On p-norm path following in multiple kernel learning for non-linear feature selection

International Conference on Machine Learning |

Published by Journal of Machine Learning Research

Publication

Our objective is to develop formulations and algorithms for efficiently computing the feature selection path — i.e. the variation in classification accuracy as the fraction of selected features is varied from null to unity. Multiple Kernel Learning subject to \(l_{p\geq1}\) regularization (\(l_{p}\)-MKL) has been demonstrated to be one of the most effective techniques for non-linear feature selection. However, state-of-the-art \(l_p\)-MKL algorithms are too computationally expensive to be invoked thousands of times to determine the entire path. We propose a novel conjecture which states that, for certain \(l_p\)-MKL formulations, the number of features selected in the optimal solution monotonically decreases as \(p\) is decreased from an initial value to unity. We prove the conjecture, for a generic family of kernel target alignment based formulations, and show that the feature weights themselves decay (grow) monotonically once they are below (above) a certain threshold at optimality. This allows us to develop a path following algorithm that systematically generates optimal feature sets of decreasing size. The proposed algorithm sets certain feature weights directly to zero for potentially large intervals of \(p\) thereby reducing optimization costs while simultaneously providing approximation guarantees. We empirically demonstrate that our formulation can lead to classification accuracies which are as much as 10\% higher on benchmark data sets not only as compared to other \(l_p\)-MKL formulations and uniform kernel baselines but also leading feature selection methods.
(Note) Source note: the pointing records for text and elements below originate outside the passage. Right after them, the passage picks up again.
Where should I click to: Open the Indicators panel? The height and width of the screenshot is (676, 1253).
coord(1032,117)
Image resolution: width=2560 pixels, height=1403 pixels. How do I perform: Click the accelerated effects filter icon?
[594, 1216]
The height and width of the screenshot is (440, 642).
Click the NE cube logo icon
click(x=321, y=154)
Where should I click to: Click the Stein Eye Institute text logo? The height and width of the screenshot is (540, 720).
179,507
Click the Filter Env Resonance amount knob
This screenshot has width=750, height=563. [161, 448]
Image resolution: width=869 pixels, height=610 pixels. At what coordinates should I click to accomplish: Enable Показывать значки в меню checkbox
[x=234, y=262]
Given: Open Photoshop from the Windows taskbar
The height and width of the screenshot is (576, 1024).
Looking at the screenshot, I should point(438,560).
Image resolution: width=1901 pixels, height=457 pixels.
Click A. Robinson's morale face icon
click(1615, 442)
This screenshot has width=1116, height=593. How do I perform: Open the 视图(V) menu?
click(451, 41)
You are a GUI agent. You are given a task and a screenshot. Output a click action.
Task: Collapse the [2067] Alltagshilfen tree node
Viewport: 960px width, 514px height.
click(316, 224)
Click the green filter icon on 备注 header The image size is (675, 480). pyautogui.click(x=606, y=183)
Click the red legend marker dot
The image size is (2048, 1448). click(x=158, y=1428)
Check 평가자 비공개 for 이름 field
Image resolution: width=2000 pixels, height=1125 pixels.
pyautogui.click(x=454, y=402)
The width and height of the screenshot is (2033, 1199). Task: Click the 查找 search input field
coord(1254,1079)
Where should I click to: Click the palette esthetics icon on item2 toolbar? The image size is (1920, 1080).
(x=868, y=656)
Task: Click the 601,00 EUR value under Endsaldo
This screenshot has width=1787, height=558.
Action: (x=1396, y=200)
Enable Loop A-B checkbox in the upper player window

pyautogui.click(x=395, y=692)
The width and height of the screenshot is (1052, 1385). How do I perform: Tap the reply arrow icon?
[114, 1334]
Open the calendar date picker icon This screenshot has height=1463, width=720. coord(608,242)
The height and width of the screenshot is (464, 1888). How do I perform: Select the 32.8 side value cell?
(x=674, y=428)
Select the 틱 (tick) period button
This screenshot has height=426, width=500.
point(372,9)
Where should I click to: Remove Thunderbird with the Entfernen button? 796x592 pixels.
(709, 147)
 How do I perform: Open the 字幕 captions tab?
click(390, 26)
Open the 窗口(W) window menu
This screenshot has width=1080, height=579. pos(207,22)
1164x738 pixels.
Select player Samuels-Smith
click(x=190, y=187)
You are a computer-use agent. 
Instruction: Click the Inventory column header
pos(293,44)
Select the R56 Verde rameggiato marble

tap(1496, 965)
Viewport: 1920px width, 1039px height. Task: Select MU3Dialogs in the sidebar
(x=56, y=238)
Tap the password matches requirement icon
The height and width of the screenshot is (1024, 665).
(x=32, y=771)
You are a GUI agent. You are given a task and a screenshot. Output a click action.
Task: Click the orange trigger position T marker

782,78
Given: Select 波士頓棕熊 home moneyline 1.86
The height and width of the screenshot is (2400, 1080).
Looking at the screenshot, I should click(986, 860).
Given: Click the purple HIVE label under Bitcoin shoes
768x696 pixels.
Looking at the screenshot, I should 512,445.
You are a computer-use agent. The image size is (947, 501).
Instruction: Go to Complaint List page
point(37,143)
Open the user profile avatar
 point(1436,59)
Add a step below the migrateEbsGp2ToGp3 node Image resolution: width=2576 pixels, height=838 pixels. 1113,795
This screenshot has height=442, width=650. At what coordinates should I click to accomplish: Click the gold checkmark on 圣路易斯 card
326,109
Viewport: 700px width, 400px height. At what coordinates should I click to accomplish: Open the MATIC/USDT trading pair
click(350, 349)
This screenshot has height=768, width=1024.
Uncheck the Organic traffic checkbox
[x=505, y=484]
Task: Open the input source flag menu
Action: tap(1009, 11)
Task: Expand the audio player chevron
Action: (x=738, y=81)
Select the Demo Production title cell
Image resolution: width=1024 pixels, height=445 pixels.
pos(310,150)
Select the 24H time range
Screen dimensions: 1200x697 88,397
We further demonstrate that our algorithm reduces training time significantly over other path following algorithms and state-of-the-art \(l_p\)-MKL optimizers such as SMO-MKL. In particular, we generate the entire feature selection path for data sets with a hundred thousand features in approximately half an hour on standard hardware. Entire path generation for such data set is well beyond the scaling capabilities of other methods.